Es gibt viele Stimmen, die in den vergangenen Monaten auf die Motivation hinter einer solchen debattenfeindlichen Haltung, die mit dem Verweis auf die Wissenschaft einhergeht, aufmerksam gemacht haben. Politiker erfreuen sich plötzlich einer ganz neuen Macht. Wenn die Corona-Lage doch aus wissenschaftlicher Sicht eindeutig ist, kann man durchregieren, ohne das lästige Parlament. Wenn über den menschengemachten Klimawandel doch ein wissenschaftlicher Konsens besteht, lassen sich politische Agenden in ungeahnter Weise durchdrücken. Abweichende Thesen, selbst wenn sie von Wissenschaftlern mit internationalem Renommee geäußert werden, stören da nur. Der Wille zur Macht ist dabei sicherlich ein Motiv, ein nicht zu vernachlässigendes noch dazu. Doch in der Realität sind die Dinge meist komplexer.

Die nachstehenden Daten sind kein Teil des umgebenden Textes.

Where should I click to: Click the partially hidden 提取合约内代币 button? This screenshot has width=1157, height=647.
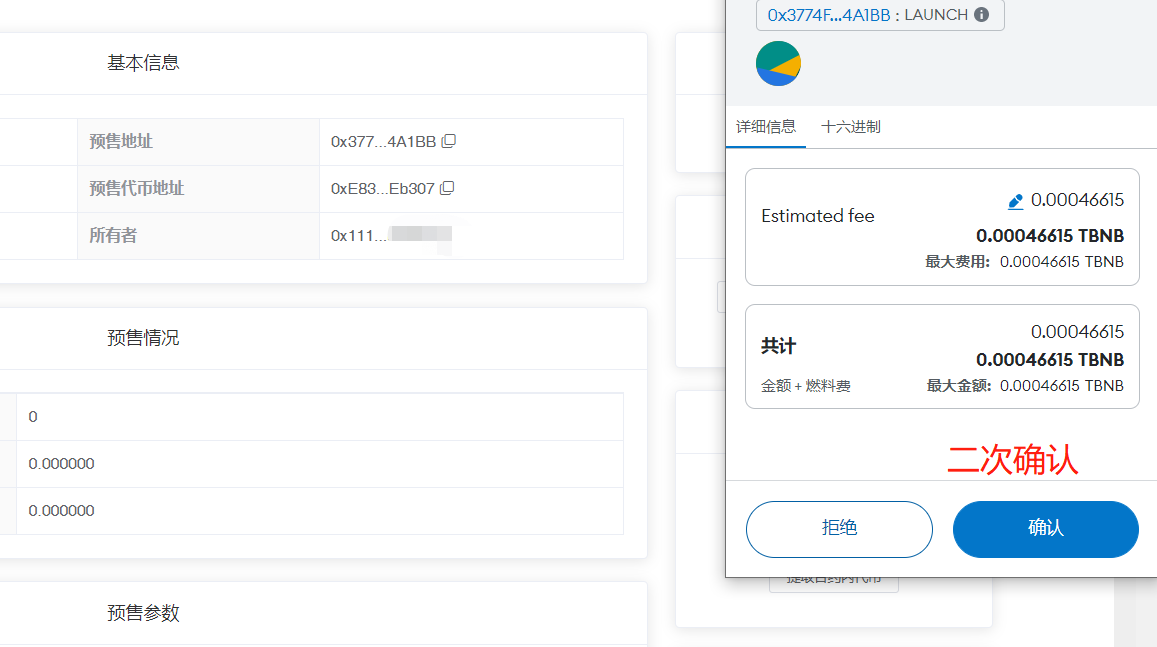833,582
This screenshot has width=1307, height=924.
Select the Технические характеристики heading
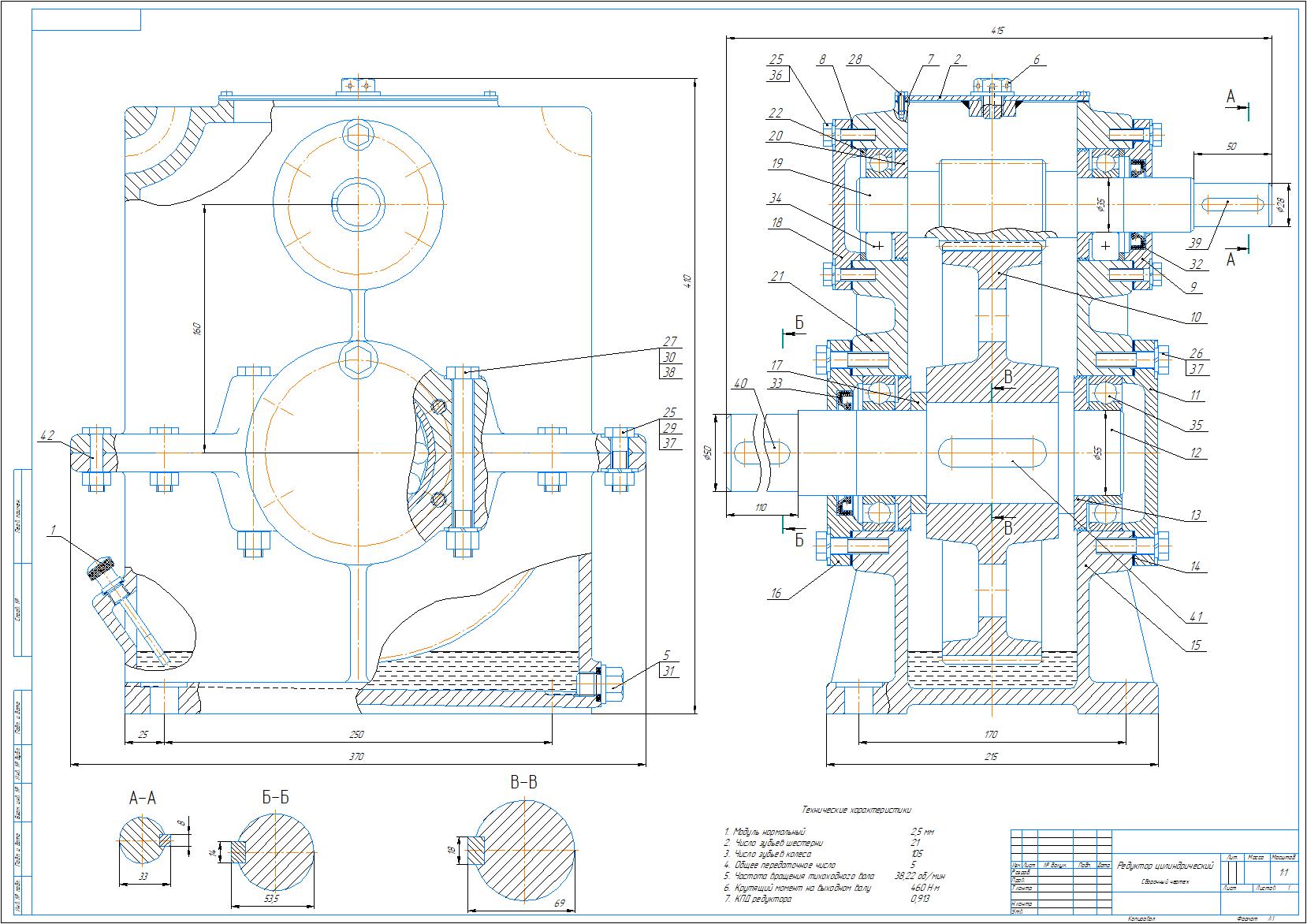click(x=855, y=809)
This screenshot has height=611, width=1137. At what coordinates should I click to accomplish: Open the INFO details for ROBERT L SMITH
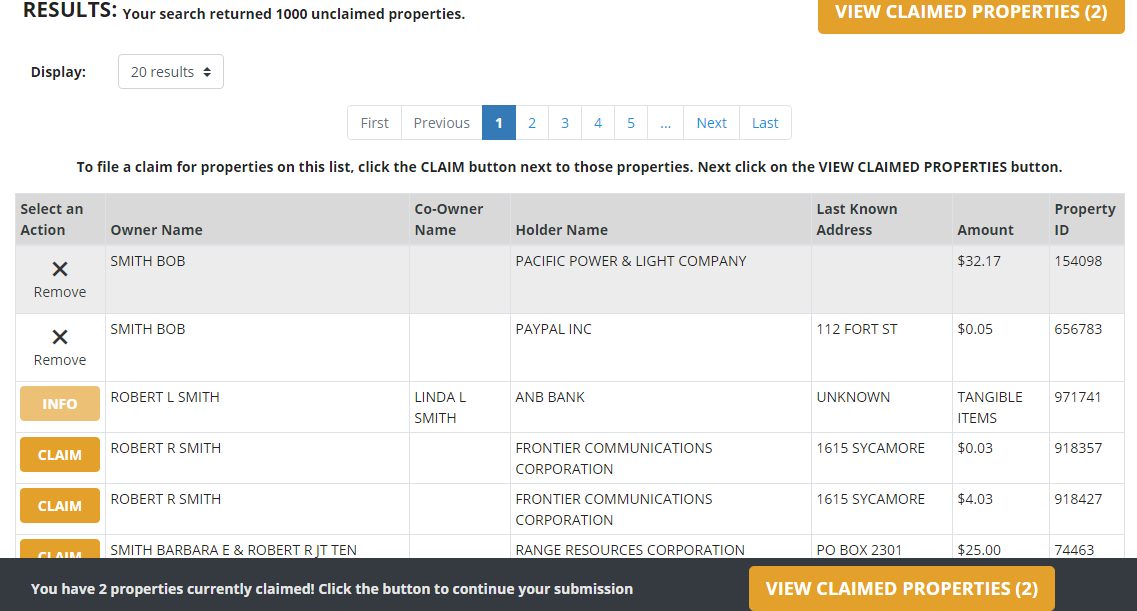(x=59, y=404)
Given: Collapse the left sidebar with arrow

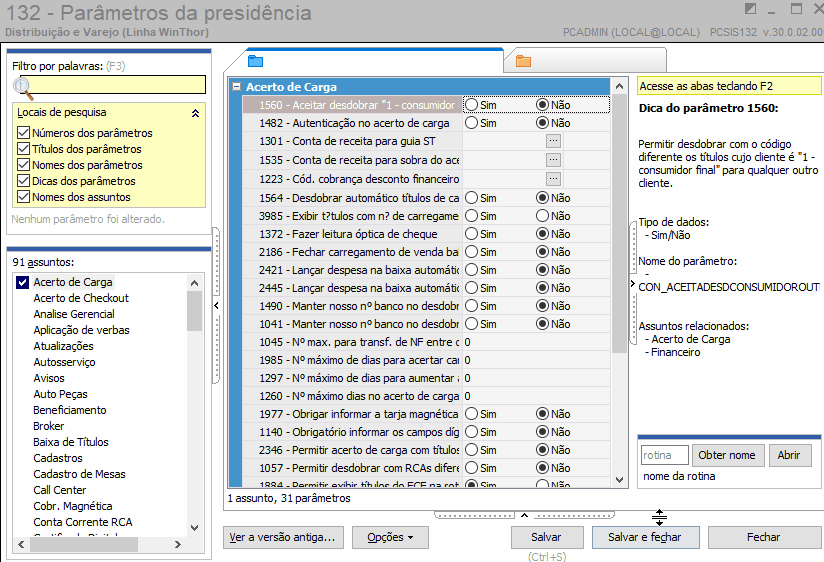Looking at the screenshot, I should click(216, 305).
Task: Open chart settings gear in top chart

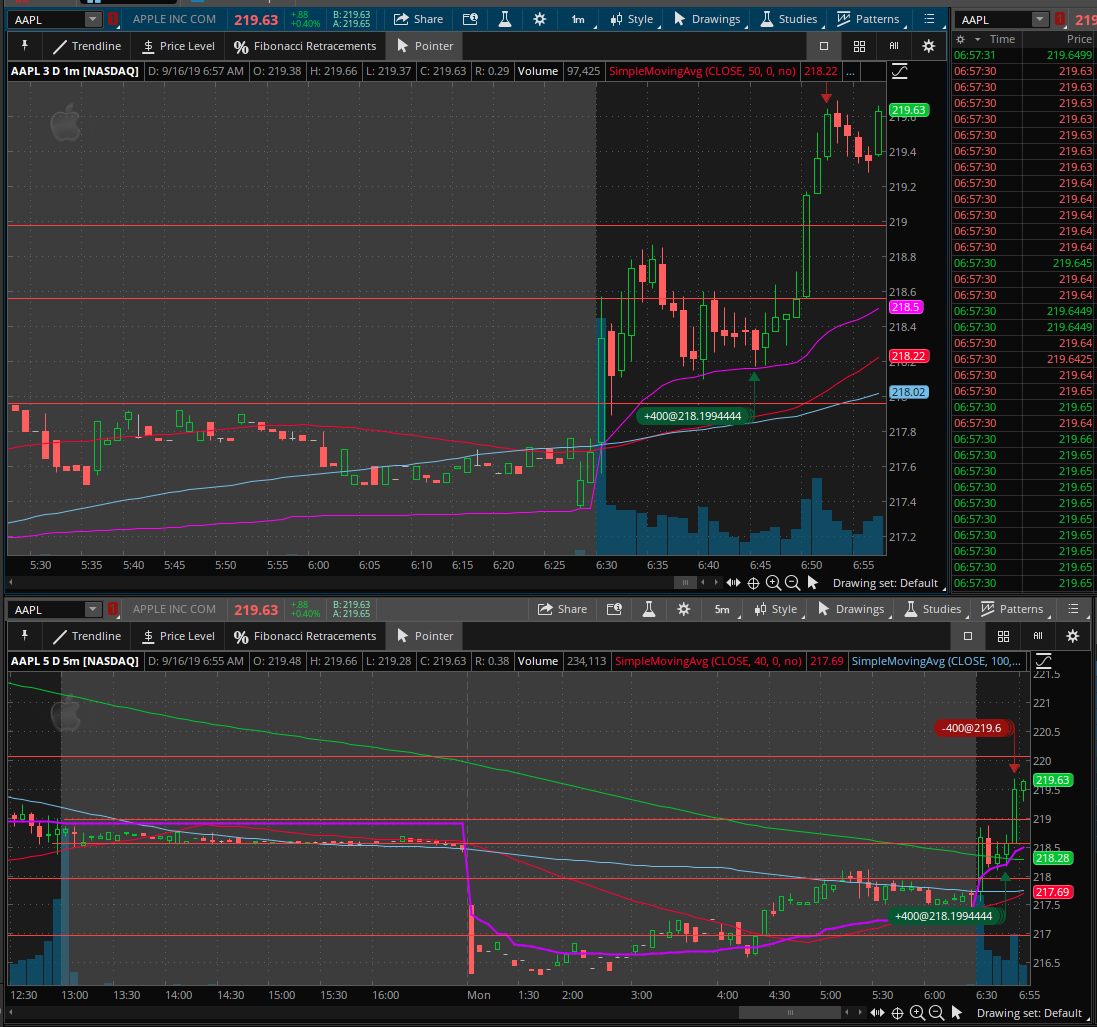Action: tap(539, 20)
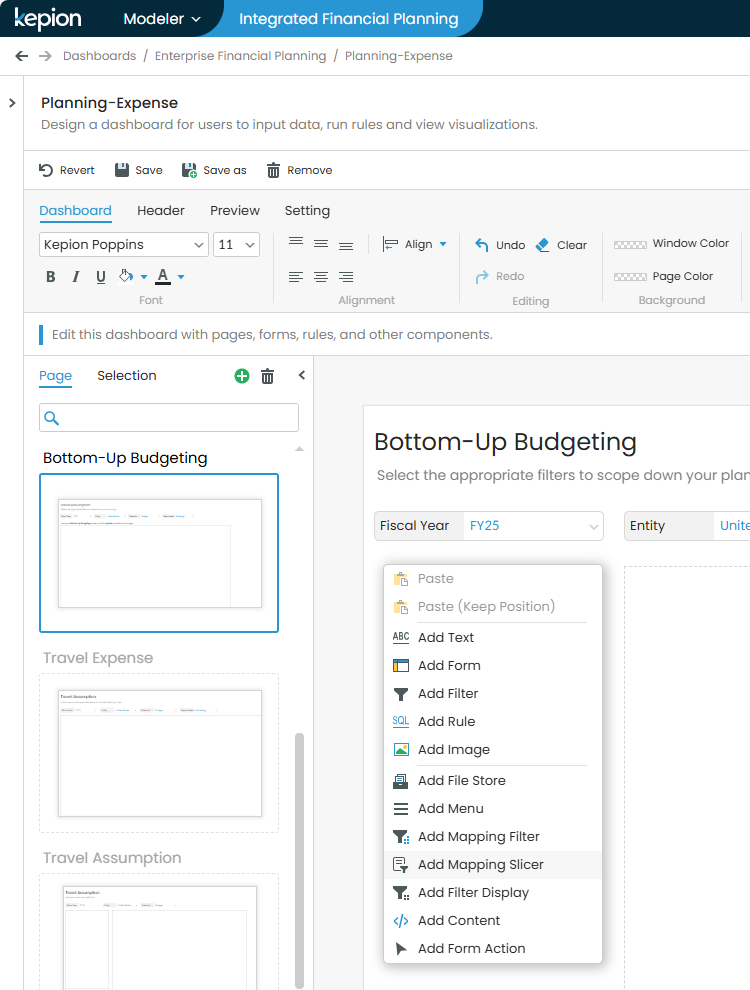Screen dimensions: 750x990
Task: Open the Kepion Poppins font dropdown
Action: (x=123, y=245)
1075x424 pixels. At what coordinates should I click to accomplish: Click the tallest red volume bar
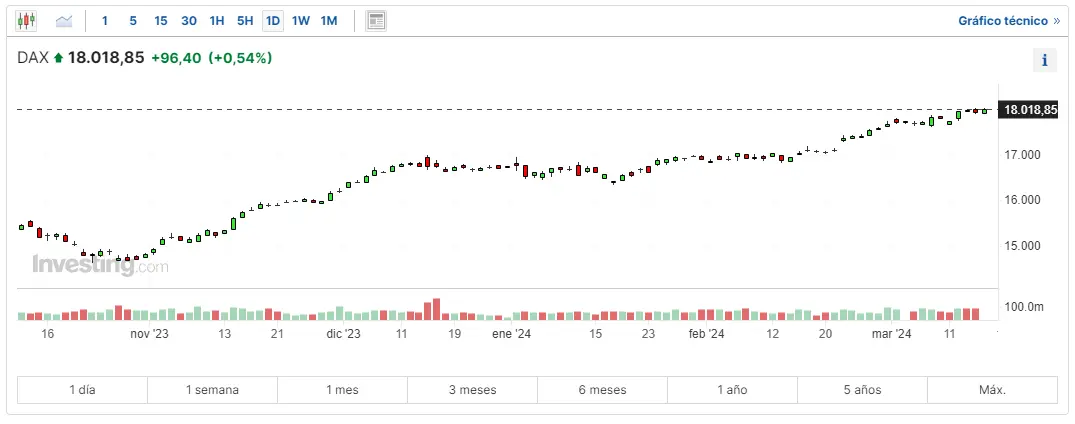pyautogui.click(x=436, y=309)
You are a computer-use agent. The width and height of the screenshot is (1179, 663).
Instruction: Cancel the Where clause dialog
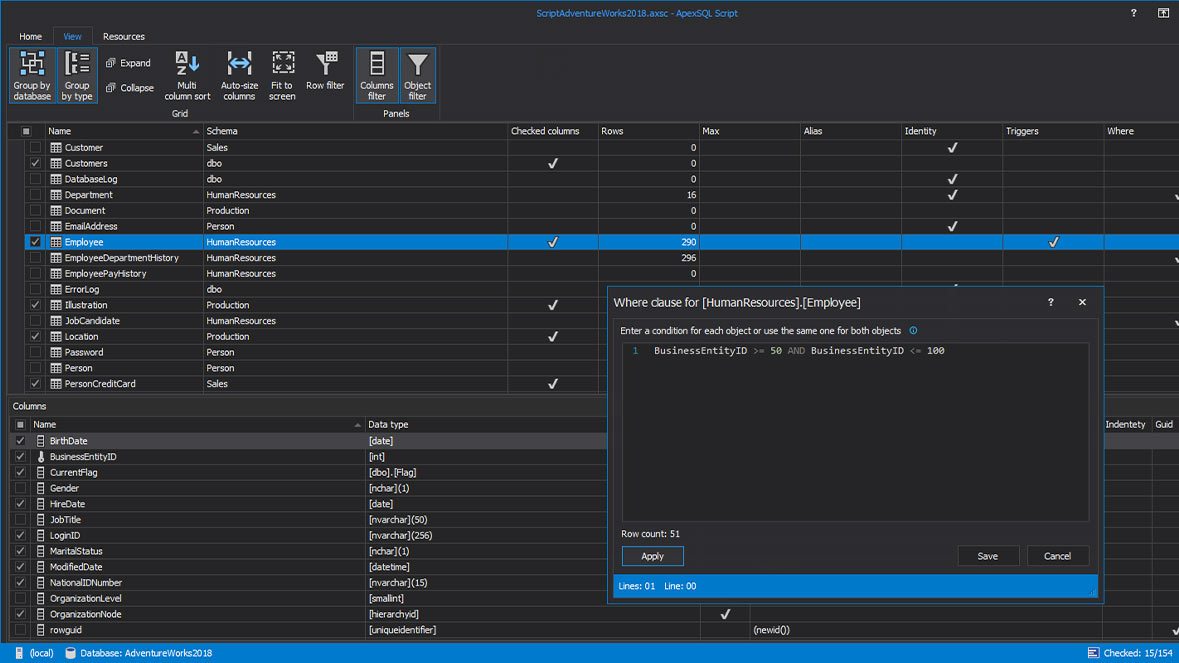(1057, 555)
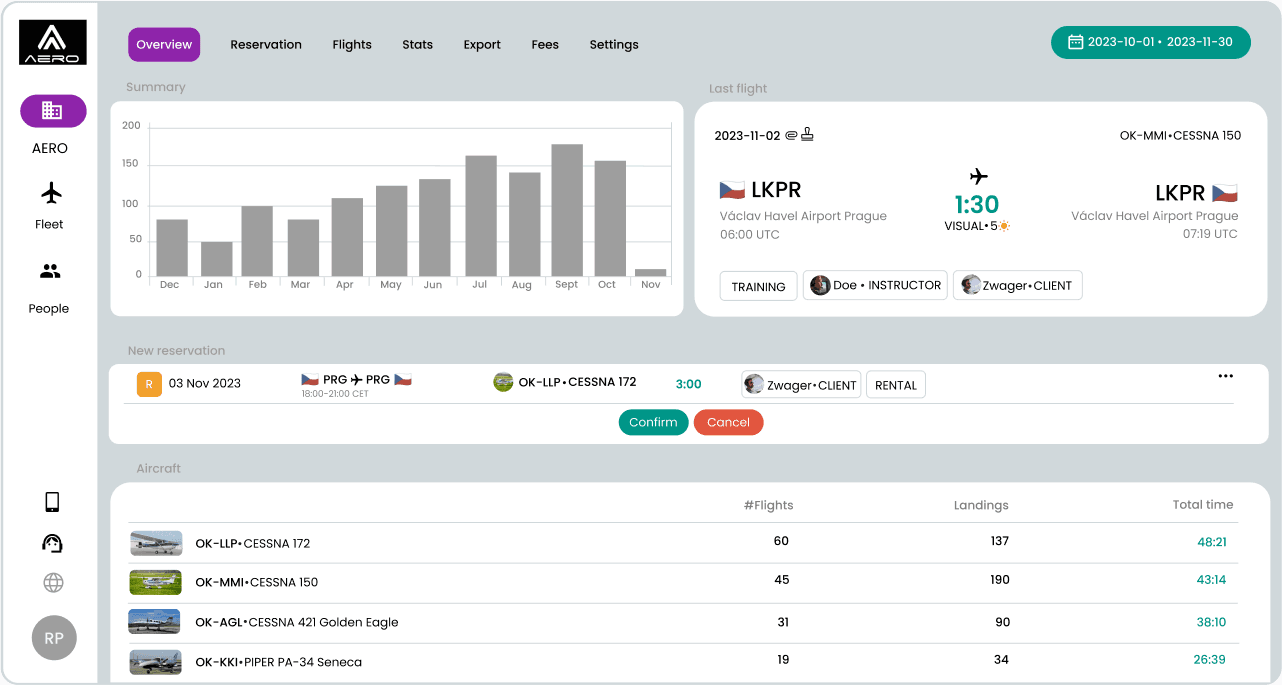The width and height of the screenshot is (1282, 685).
Task: Confirm the new reservation
Action: [653, 422]
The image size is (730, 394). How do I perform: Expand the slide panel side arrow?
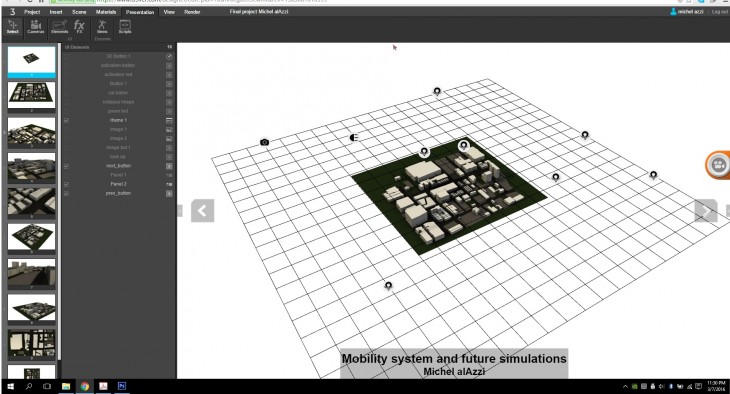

Wissenschaft ist evidenzbasiert, nicht gefühlsbeduselt

Die Misere unserer Gesellschaft greift tiefer: Es wird verkannt, wie sehr unsere
Gesellschaft eine in Wahrheit wissenschaftsfeindliche Haltung verinnerlicht hat. Was
sich in den vergangenen eineinhalb Jahren in Sachen Corona vor unseren Augen
abgespielt hat, ist ein Ausdruck dieser wissenschaftsfeindlichen Haltung, die sich
genau darin äußert, dass die Wissenschaft, ohne müde zu werden, als Autorität
herangezogen wird, aber kritisches Denken und Debatte unterbunden werden. Doch
diese Haltung ist nicht erst in den vergangenen eineinhalb Jahren entstanden.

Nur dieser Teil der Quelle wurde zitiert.